Your task is to print each entry exactly as written.
Segment Start: Records to use
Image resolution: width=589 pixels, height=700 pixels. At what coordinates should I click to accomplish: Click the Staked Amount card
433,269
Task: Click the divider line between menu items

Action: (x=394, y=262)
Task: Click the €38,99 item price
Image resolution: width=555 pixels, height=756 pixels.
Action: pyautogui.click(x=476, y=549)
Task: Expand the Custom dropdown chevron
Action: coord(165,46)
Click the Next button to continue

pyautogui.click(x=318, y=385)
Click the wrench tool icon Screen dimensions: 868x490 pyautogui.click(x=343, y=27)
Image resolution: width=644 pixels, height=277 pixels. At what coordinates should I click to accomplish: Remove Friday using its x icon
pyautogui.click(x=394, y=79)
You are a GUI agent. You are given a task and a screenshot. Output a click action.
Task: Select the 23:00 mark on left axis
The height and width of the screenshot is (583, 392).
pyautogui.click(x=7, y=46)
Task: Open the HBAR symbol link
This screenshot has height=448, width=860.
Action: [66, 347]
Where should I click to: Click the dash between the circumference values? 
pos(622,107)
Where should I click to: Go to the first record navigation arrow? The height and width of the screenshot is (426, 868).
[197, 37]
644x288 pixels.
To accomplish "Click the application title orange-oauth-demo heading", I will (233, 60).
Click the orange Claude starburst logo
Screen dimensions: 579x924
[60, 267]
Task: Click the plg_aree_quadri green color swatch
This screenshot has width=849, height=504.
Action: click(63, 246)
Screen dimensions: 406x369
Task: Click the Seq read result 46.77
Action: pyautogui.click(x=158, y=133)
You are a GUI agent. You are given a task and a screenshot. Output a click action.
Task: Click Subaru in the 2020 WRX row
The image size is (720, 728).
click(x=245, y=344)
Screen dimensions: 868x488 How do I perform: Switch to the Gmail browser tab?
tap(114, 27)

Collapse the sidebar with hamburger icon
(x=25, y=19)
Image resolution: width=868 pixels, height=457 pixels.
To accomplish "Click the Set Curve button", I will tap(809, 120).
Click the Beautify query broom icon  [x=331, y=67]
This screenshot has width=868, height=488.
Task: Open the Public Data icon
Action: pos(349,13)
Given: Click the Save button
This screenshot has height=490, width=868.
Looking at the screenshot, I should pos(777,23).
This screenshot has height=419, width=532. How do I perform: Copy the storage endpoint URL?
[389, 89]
Segment End: Records to use
__Answer for the task__:
Image resolution: width=589 pixels, height=700 pixels. At what coordinates should I click to accomplish: Click the Staked Amount card
433,269
Task: Click the divider line between menu items

Action: (x=394, y=262)
Task: Click the €38,99 item price
Image resolution: width=555 pixels, height=756 pixels.
Action: pyautogui.click(x=476, y=549)
Task: Expand the Custom dropdown chevron
Action: coord(165,46)
Click the Next button to continue

pyautogui.click(x=318, y=385)
Click the wrench tool icon Screen dimensions: 868x490 pyautogui.click(x=343, y=27)
Image resolution: width=644 pixels, height=277 pixels. At what coordinates should I click to accomplish: Remove Friday using its x icon
pyautogui.click(x=394, y=79)
You are a GUI agent. You are given a task and a screenshot. Output a click action.
Task: Select the 23:00 mark on left axis
The height and width of the screenshot is (583, 392).
pyautogui.click(x=7, y=46)
Task: Open the HBAR symbol link
This screenshot has height=448, width=860.
Action: [66, 347]
Where should I click to: Click the dash between the circumference values? 
pos(622,107)
Where should I click to: Go to the first record navigation arrow? The height and width of the screenshot is (426, 868).
[197, 37]
644x288 pixels.
To accomplish "Click the application title orange-oauth-demo heading", I will (233, 60).
Click the orange Claude starburst logo
Screen dimensions: 579x924
[60, 267]
Task: Click the plg_aree_quadri green color swatch
This screenshot has width=849, height=504.
Action: click(63, 246)
Screen dimensions: 406x369
Task: Click the Seq read result 46.77
Action: pyautogui.click(x=158, y=133)
You are a GUI agent. You are given a task and a screenshot. Output a click action.
Task: Click Subaru in the 2020 WRX row
The image size is (720, 728).
click(x=245, y=344)
Screen dimensions: 868x488 How do I perform: Switch to the Gmail browser tab?
tap(114, 27)

Collapse the sidebar with hamburger icon
(x=25, y=19)
Image resolution: width=868 pixels, height=457 pixels.
To accomplish "Click the Set Curve button", I will tap(809, 120).
Click the Beautify query broom icon  [x=331, y=67]
This screenshot has width=868, height=488.
Task: Open the Public Data icon
Action: pos(349,13)
Given: Click the Save button
This screenshot has height=490, width=868.
Looking at the screenshot, I should pos(777,23).
This screenshot has height=419, width=532. How do I perform: Copy the storage endpoint URL?
[389, 89]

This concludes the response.